I’m not going to explain BTs. Check the links above.

I changed the task a little. I wanted Bloog to start in an idle state, wait a few seconds, then go to the cube.

Here’s a BT for that:

Behavior tree

(Notice how small the font for the comments is. Over the last coupla years, a few people on Discord have asked for a setting for that, but ParadoxNotion haven’t fixed it.)

The BT first sets Bloog to an idle state. It does that once. It waits five seconds. The BT then tells the animal controller to set Bloog’s speed. In MalberS’ animal controller, this affects both:

  • The body. Doggos have different gaits at different speeds.
  • Movement rate.  

Bloog doesn’t start moving, though. She doesn’t know where she needs to move to. The set-AI-target task does that.

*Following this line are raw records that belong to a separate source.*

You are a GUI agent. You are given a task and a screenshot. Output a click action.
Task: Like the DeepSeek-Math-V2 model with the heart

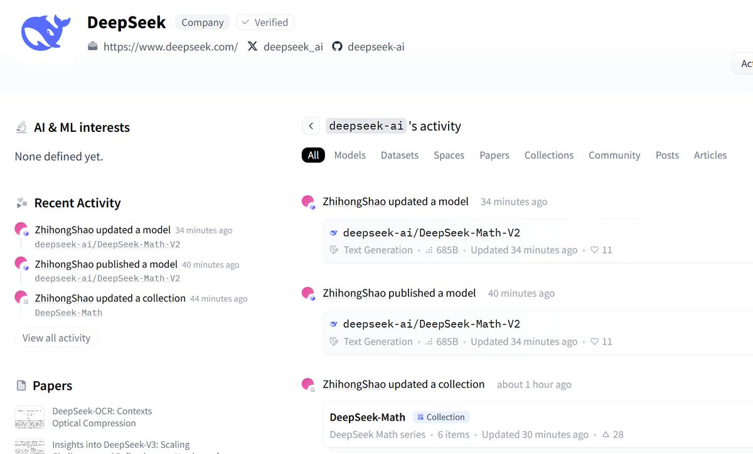pyautogui.click(x=594, y=250)
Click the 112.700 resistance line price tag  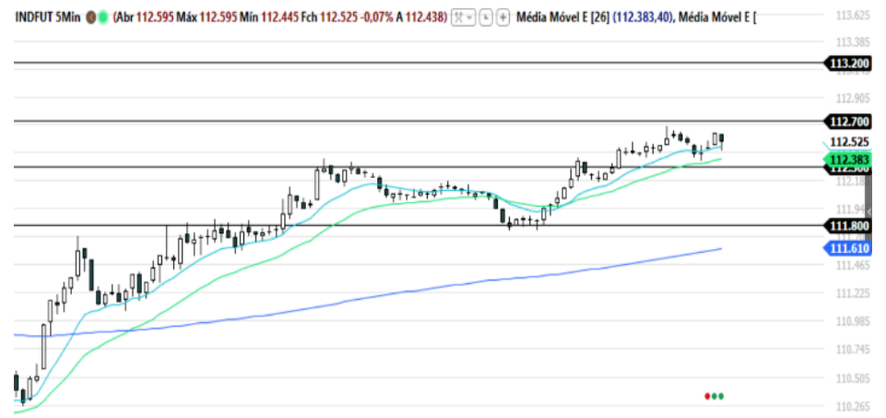(x=848, y=122)
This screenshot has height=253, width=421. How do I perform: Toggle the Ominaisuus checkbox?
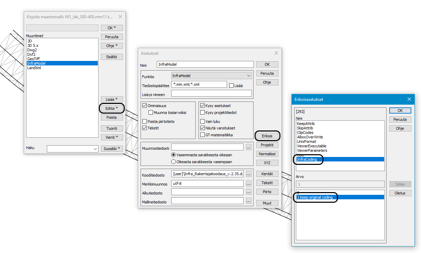(x=145, y=106)
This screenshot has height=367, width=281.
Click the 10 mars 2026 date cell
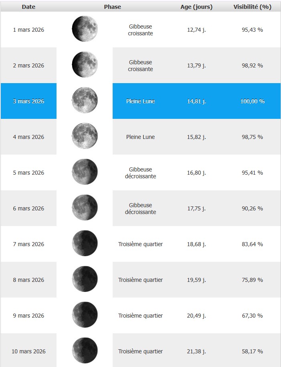point(28,351)
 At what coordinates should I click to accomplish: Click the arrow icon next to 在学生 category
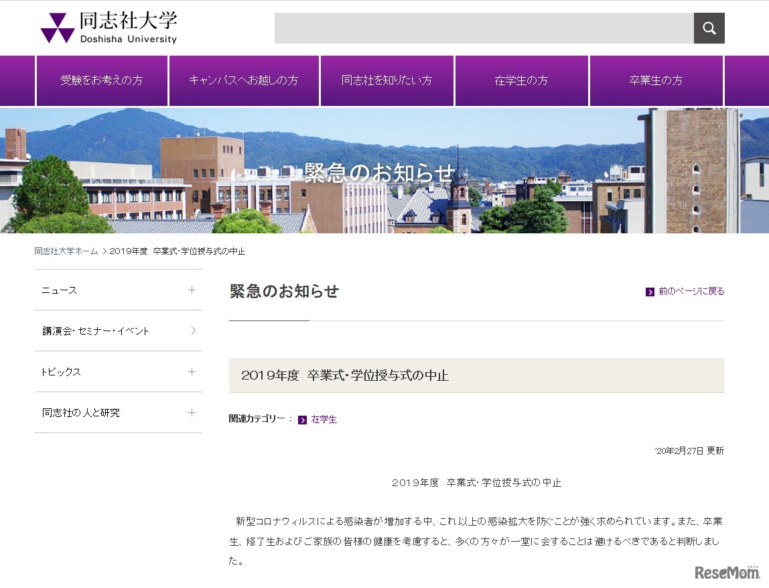pyautogui.click(x=303, y=419)
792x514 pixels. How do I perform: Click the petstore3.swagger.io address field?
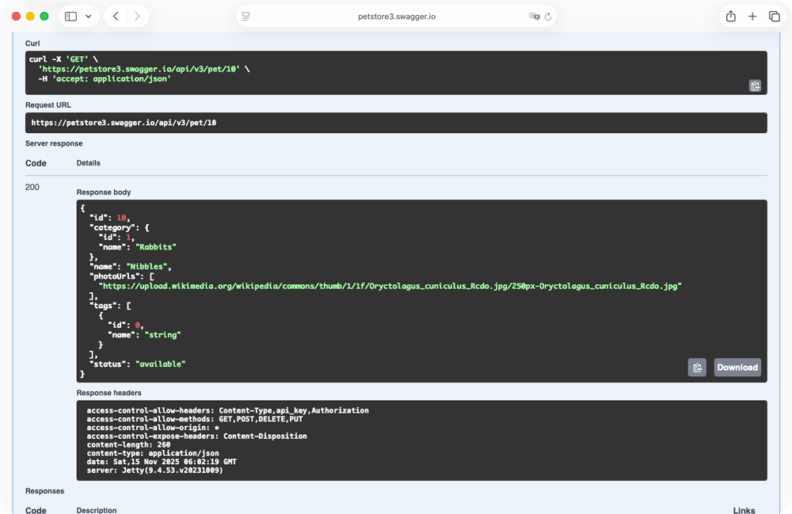click(x=396, y=17)
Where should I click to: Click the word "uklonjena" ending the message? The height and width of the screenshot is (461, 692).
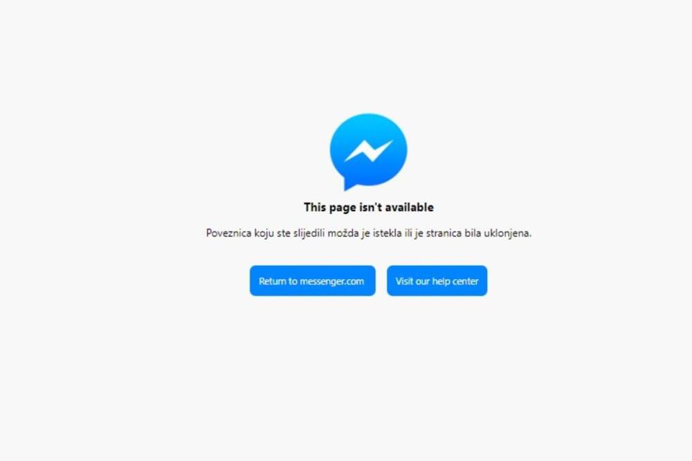(507, 233)
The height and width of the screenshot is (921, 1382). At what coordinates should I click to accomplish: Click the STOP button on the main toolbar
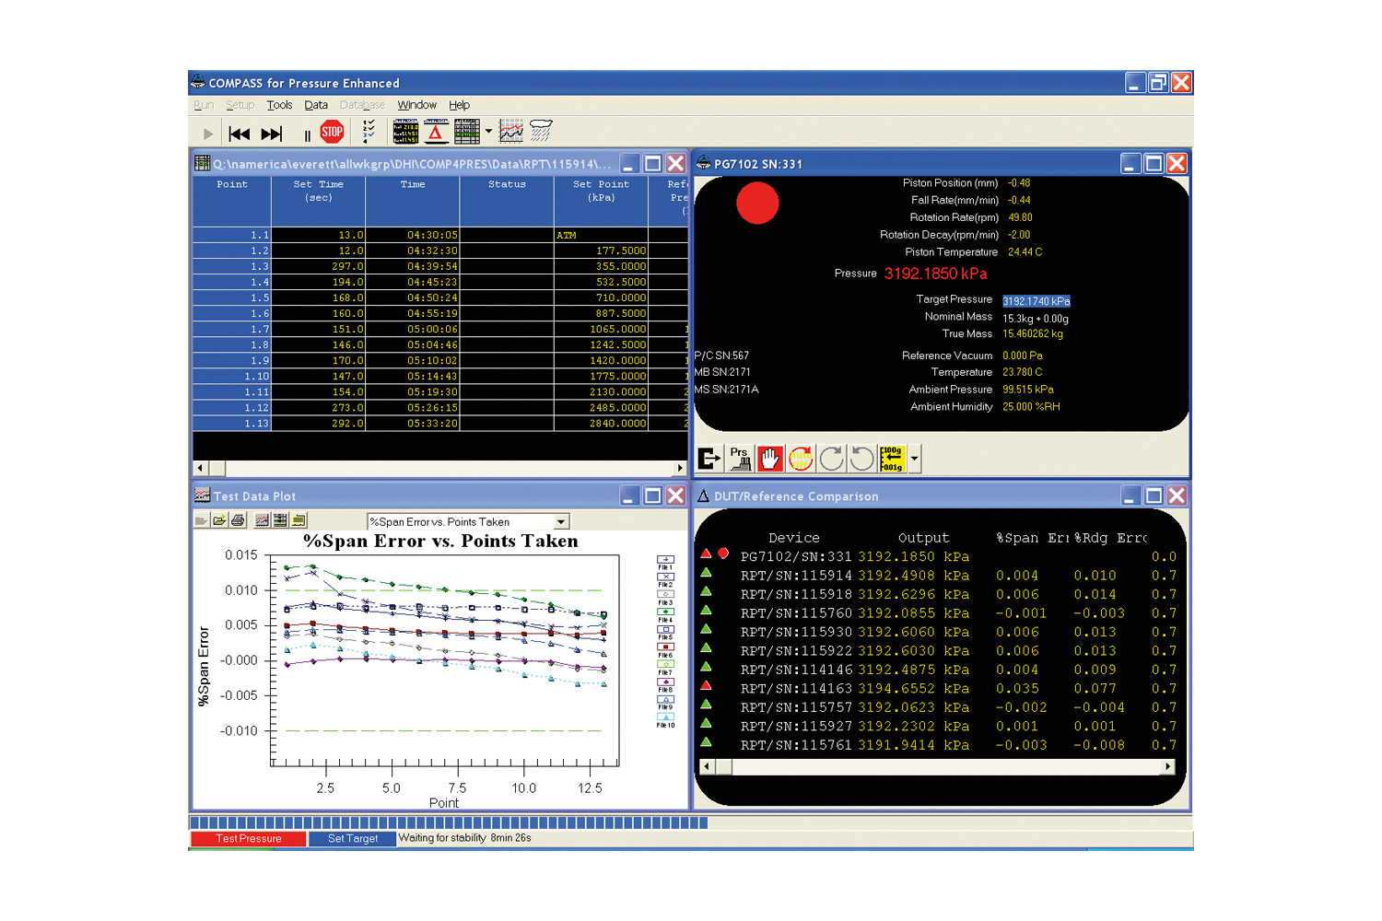(x=332, y=132)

The last leaf doesn’t mean what you think. Bloog doesn’t keep running. The node does. It keeps returning a status of Running.

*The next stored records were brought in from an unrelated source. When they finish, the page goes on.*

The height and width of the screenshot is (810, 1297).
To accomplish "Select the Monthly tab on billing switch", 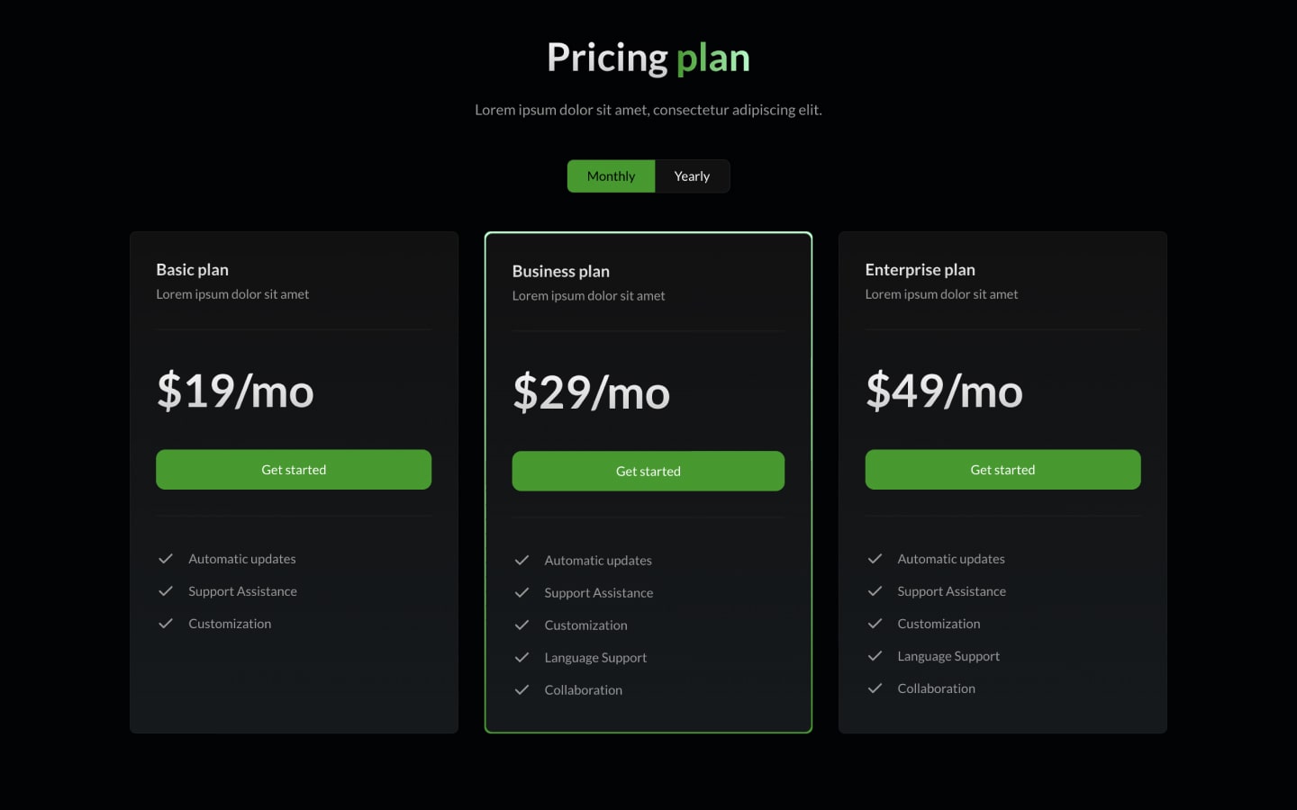I will click(611, 176).
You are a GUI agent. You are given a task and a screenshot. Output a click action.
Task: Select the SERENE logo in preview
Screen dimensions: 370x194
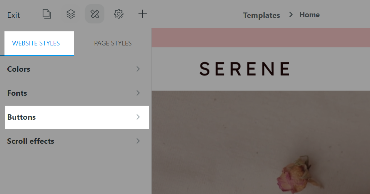[245, 69]
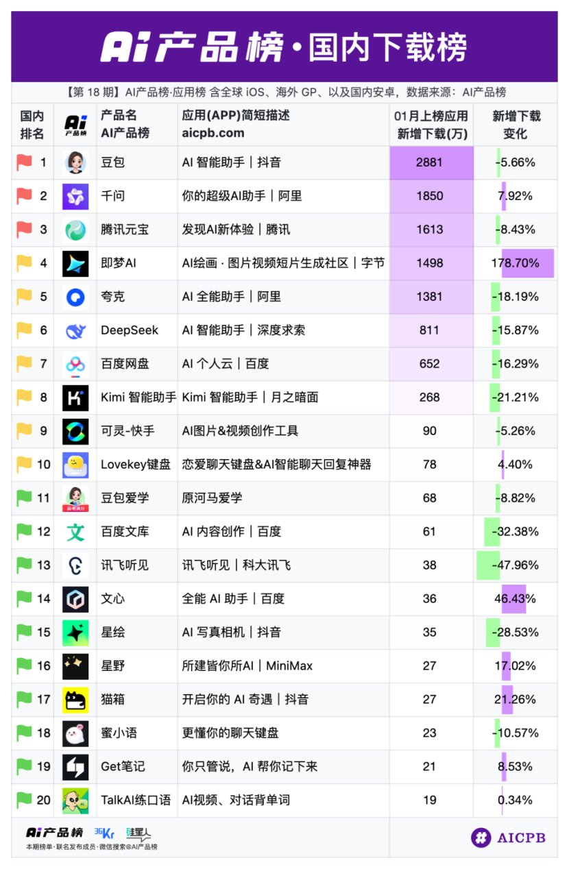Click the 百度文库 green icon
Screen dimensions: 569x869
(75, 532)
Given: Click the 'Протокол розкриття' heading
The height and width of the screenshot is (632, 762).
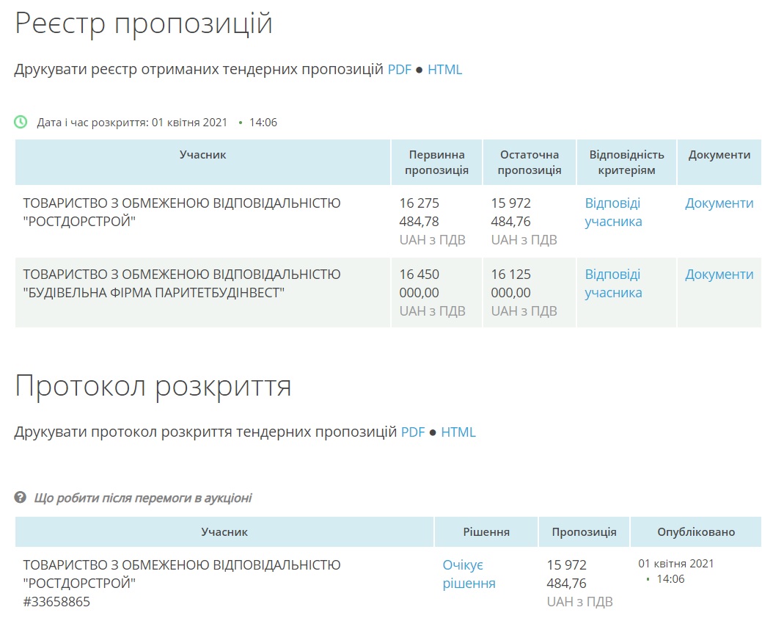Looking at the screenshot, I should [153, 386].
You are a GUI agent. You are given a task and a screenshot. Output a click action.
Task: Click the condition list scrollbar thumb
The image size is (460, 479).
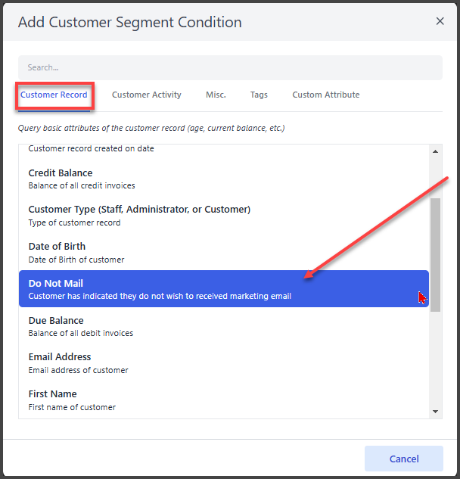435,255
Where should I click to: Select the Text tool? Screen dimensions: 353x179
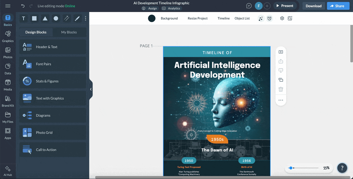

nodeCanvas comes with a bazillion task and action types, like wait a number of seconds. It doesn’t know how to use the animal or AI controller components, though. I have to write code for that. The code forms the interface between the BT and MalberS’ components.

Here’s code for the idle animal action. I didn’t write it from scratch. nodeCanvas has a wizard that makes an action class template for you.

				
					public class IdleAnimal : ActionTask {
  private const int IdleStateIndex = 1;
  
  private MAnimal _animal;

  protected override string OnInit()
  {
    _animal = agent.gameObject.GetComponent<MAnimal>();
    return null;
  }

  protected override void OnExecute() {
    _animal.State_Activate(IdleStateIndex);
    EndAction(true);
  }

}

				
			

Idling is something Bloog’s body does. It doesn’t involve navigation. So, it makes sense to use the animal controller (AC), rather than the AI controller. Line 8 grabs the AC for the object the BT is attached to.

OnExecute() is called when the BT checks the node. It uses AC’s API to set Bloog’s body to idle. The method returns success.

Here’s code for an action setting the AC’s speed:

				
					public class SetMalbersAnimalSpeed : ActionTask {

  private MAnimal _animal;
  
  public int speedId = 1;

  protected override string OnInit() {
    _animal = agent.gameObject.GetComponent<MAnimal>();
    return null;
  }

  protected override void OnExecute()
  {
    _animal.Speed_CurrentIndex_Set(speedId);
    EndAction(true);
  }

}
				
			

Like the last one, it calls a method on AC. However, SetMalbersAnimalSpeed has one public field. It shows up in an inspector, as you would expect:

Public field

Rather than using the magic number, you can make a dropdown in the usual way:

				
							public enum Speed
		{
			Walk, Trot, Run
		}

		public Speed speed;
				
			

The last task sets the AI controller’s target:

				
					public class SetMalbersAnimalAITarget : ActionTask {

  public MAnimalAIControl animalAIControl;

  public GameObject target;

  private MAnimal _animal;

  private bool _isArrived;
  
  protected override string OnInit() {
    _animal = agent.gameObject.GetComponent<MAnimal>();
    animalAIControl.OnTargetArrived.AddListener(OnAnimalArrived);
    return null;
  }

  private void OnAnimalArrived(Transform arg0)
  {
    _isArrived = true;
  }

  protected override void OnExecute()
  {
    animalAIControl.SetTarget(target);
  }

  protected override void OnUpdate() {
    if (_isArrived)
    {
      EndAction(true);
    }
  }

}

				
			

OnUpdate() keeps being run, doing nothing until _isArrived is true. It implicitly returns the status Running until then.

Conclusion

The animal stack worked nicely, albeit for a simple task. The glue code was not difficult to write. With it, I don’t have to worry about all the lower-level deets when I make behavior trees.

I’ve still a way to go. I need to learn:

  • How to tune the animal controller for different beasts, so starting, stopping, and turning are realistic (ish).
  • How to make BTs for complex behavior.
  • How to keep complex BT logic organized, so it’s easier to think about.

I’m sure things will get messy, but I have a good start.